___ Records supplied ___

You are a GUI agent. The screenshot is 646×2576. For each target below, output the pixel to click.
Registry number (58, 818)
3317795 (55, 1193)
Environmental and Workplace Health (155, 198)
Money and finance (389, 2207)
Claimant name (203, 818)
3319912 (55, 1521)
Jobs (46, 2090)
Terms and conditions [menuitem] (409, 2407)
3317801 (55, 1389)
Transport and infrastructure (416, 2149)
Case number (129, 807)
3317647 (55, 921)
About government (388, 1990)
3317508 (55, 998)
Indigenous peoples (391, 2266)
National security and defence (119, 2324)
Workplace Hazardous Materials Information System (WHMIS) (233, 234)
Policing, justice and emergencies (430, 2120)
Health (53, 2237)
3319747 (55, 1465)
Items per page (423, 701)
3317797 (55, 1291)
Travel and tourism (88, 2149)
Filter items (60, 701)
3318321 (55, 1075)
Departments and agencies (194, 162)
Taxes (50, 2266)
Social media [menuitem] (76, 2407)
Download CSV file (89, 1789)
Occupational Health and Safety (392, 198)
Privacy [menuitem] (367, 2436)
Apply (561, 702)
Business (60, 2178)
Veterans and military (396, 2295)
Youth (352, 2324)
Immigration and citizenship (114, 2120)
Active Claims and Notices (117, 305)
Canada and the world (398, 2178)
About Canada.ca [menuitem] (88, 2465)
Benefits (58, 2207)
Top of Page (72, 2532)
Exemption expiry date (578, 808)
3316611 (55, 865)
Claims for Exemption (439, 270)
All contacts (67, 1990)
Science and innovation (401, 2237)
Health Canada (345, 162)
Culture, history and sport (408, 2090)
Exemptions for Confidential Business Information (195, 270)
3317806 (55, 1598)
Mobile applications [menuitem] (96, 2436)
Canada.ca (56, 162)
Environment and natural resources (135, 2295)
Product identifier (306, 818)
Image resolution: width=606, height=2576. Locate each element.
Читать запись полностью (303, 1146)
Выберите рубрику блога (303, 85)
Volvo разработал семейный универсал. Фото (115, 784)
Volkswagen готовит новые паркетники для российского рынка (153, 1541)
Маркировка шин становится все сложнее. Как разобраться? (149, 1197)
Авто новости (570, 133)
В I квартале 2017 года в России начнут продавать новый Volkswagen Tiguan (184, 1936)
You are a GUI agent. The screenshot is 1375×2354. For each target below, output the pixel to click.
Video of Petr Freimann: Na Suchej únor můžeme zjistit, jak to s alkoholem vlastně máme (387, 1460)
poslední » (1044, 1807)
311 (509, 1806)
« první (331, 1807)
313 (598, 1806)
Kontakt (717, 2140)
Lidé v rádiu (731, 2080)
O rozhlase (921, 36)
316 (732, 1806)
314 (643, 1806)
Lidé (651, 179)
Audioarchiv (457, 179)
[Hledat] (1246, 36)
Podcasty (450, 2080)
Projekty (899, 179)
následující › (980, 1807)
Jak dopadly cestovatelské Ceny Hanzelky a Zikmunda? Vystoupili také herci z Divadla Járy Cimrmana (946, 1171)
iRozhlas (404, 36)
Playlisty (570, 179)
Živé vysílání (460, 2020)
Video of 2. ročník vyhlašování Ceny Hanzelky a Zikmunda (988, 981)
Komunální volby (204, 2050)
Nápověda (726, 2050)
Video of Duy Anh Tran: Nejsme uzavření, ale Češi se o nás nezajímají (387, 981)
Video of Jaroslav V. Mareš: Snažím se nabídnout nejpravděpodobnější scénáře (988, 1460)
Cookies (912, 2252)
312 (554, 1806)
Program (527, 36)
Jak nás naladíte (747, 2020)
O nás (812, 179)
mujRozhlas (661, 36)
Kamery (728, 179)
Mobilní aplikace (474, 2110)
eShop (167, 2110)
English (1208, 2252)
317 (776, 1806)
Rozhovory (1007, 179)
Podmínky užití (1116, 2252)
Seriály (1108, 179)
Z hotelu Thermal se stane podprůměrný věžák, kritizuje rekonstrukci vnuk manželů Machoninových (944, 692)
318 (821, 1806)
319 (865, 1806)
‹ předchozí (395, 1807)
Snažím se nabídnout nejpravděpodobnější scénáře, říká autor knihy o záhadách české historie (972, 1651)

___

Challenge — Switch "GUI agent" to "interface agent" everywhere in the rows above and write all of them out again, leaving everything else unchanged.

Solved problem —
You are a interface agent. The screenshot is 646×2576. For each target below, output the pixel to click.
Registry number (58, 818)
3317795 (55, 1193)
Environmental and Workplace Health (155, 198)
Money and finance (389, 2207)
Claimant name (203, 818)
3319912 (55, 1521)
Jobs (46, 2090)
Terms and conditions [menuitem] (409, 2407)
3317801 (55, 1389)
Transport and infrastructure (416, 2149)
Case number (129, 807)
3317647 (55, 921)
About government (388, 1990)
3317508 (55, 998)
Indigenous peoples (391, 2266)
National security and defence (119, 2324)
Workplace Hazardous Materials Information System (WHMIS) (233, 234)
Policing, justice and emergencies (430, 2120)
Health (53, 2237)
3319747 (55, 1465)
Items per page (423, 701)
3317797 (55, 1291)
Travel and tourism (88, 2149)
Filter items (60, 701)
3318321 (55, 1075)
Departments and agencies (194, 162)
Taxes (50, 2266)
Social media [menuitem] (76, 2407)
Download CSV file (89, 1789)
Occupational Health and Safety (392, 198)
Privacy [menuitem] (367, 2436)
Apply (561, 702)
Business (60, 2178)
Veterans and military (396, 2295)
Youth (352, 2324)
Immigration and citizenship (114, 2120)
Active Claims and Notices (117, 305)
Canada and the world (398, 2178)
About Canada.ca [menuitem] (88, 2465)
Benefits (58, 2207)
Top of Page (72, 2532)
Exemption expiry date (578, 808)
3316611 (55, 865)
Claims for Exemption (439, 270)
All contacts (67, 1990)
Science and innovation (401, 2237)
Health Canada (345, 162)
Culture, history and sport (408, 2090)
Exemptions for Confidential Business Information (195, 270)
3317806 (55, 1598)
Mobile applications [menuitem] (96, 2436)
Canada.ca (56, 162)
Environment and natural resources (135, 2295)
Product identifier (306, 818)
Image resolution: width=606, height=2576. Locate each element.
Читать запись полностью (303, 1146)
Выберите рубрику блога (303, 85)
Volvo разработал семейный универсал. Фото (115, 784)
Volkswagen готовит новые паркетники для российского рынка (153, 1541)
Маркировка шин становится все сложнее. Как разобраться? (149, 1197)
Авто новости (570, 133)
В I квартале 2017 года в России начнут продавать новый Volkswagen Tiguan (184, 1936)
You are a interface agent. The screenshot is 1375×2354. For each target below, output the pixel to click.
Video of Petr Freimann: Na Suchej únor můžeme zjistit, jak to s alkoholem vlastně máme (387, 1460)
poslední » (1044, 1807)
311 (509, 1806)
« první (331, 1807)
313 (598, 1806)
Kontakt (717, 2140)
Lidé v rádiu (731, 2080)
O rozhlase (921, 36)
316 (732, 1806)
314 (643, 1806)
Lidé (651, 179)
Audioarchiv (457, 179)
[Hledat] (1246, 36)
Podcasty (450, 2080)
Projekty (899, 179)
následující › (980, 1807)
Jak dopadly cestovatelské Ceny Hanzelky a Zikmunda? Vystoupili také herci z Divadla Járy Cimrmana (946, 1171)
iRozhlas (404, 36)
Playlisty (570, 179)
Živé vysílání (460, 2020)
Video of 2. ročník vyhlašování Ceny Hanzelky a Zikmunda (988, 981)
Komunální volby (204, 2050)
Nápověda (726, 2050)
Video of Duy Anh Tran: Nejsme uzavření, ale Češi se o nás nezajímají (387, 981)
Video of Jaroslav V. Mareš: Snažím se nabídnout nejpravděpodobnější scénáře (988, 1460)
Cookies (912, 2252)
312 (554, 1806)
Program (527, 36)
Jak nás naladíte (747, 2020)
O nás (812, 179)
mujRozhlas (661, 36)
Kamery (728, 179)
Mobilní aplikace (474, 2110)
eShop (167, 2110)
English (1208, 2252)
317 (776, 1806)
Rozhovory (1007, 179)
Podmínky užití (1116, 2252)
Seriály (1108, 179)
Z hotelu Thermal se stane podprůměrný věžák, kritizuje rekonstrukci vnuk manželů Machoninových (944, 692)
318 (821, 1806)
319 (865, 1806)
‹ předchozí (395, 1807)
Snažím se nabídnout nejpravděpodobnější scénáře, říká autor knihy o záhadách české historie (972, 1651)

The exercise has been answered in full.